O toplantıda neler konuşulduğu bilinmese de, “Ben varken CHP liderliğini düşünme, İstanbul’a dön ve 2024’e hazırlan” talimatını aldığı hepimizin ortak tahminiydi. İmamoğlu ısrarla “değişimden” bahsediyordu. Kılıçdaroğlu, “Değişim mi istiyorsun? Al sana değişim!” diyerek kaşla göz arasında MYK üyelerini değiştirdi ama bu değişimi beğenmeyen İmamoğlu, aynı zamanda istemediği isimleri buldu o listede. Millet İttifakı’nın Cumhurbaşkanı Yardımcısı yapmayı vaat ettiği isimlerden İmamoğlu, cesaretli olmak istiyor ancak başının üzerinde giyotin gibi duran hakkındaki dâvâyı aklından çıkaramıyor.

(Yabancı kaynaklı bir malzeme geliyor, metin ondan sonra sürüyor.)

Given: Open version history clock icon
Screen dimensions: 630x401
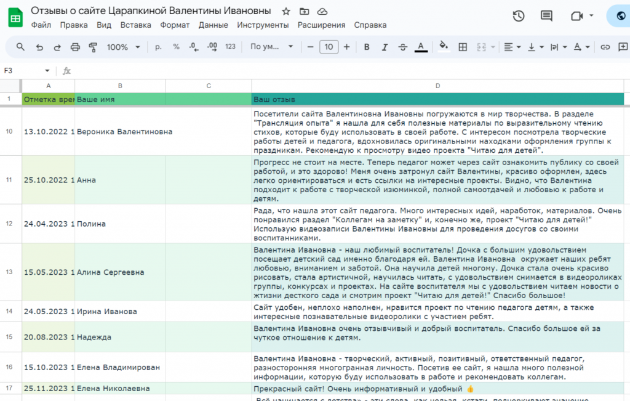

Bu nedenle temkinli hareket ediyor. Bununla birlikte, bazı cılız mesajlar ile kamuoyunu yoklamayı ve desteğini arttırmaktan da geri durmuyor.
Şayet CHP İstanbul İl Başkanı Canan Kaftancıoğlu ile barışık bir politika izlemiş olsaydı bugün hedefine çok daha hızlı ulaşacaktı. Şimdi bir karar vermesi lâzım. CHP Genel Başkanlığına oynaması demek, İstanbul’u altın tepsi içinde AK Parti’ye geri vermek demek. Bunu kendisi istemediği kadar CHP kanadı da istemeyecektir. Ama o, bir taşla üç kuş vurmak istiyor: “Yetkiyi bana ver; bak, İstanbul’da olduğu gibi nasıl ezici bir üstünlük elde edilir, onu sana göstereyim” mealinde açıklamalar yapıyor. İmamoğlu’nun açıklamalarından beslenen gazeteci arkadaşlarımız ise onu bu açıklamaları yapması için tuzağa düşürmeye devam ediyorlar.
Evet, belli ki Ekrem İmamoğlu hem CHP Genel Başkanlığını, hem de bir sonraki seçimlerde Cumhurbaşkanlığını elde etmek istiyor.
İstanbul’un rövanşı alındı
Yeri gelmişken, Cumhurbaşkanı ve AK Parti Genel Başkanı Recep Tayyip Erdoğan’ın son seçimlerde İstanbul’un rövanşını aldığını da hatırlatmak isterim. İkinci turda arayı açarak Millet İttifakı’na, CHP’ye, Genel Başkanına ve seçimden önce her ikisini yanına alarak “Yiğitlerim” diye anons ettiği İstanbul ve Ankara Büyükşehir Belediye Başkanlarına adeta hezimet yaşattı. İmamoğlu bu detayı dikkate almadan yola çıkmayacaktır.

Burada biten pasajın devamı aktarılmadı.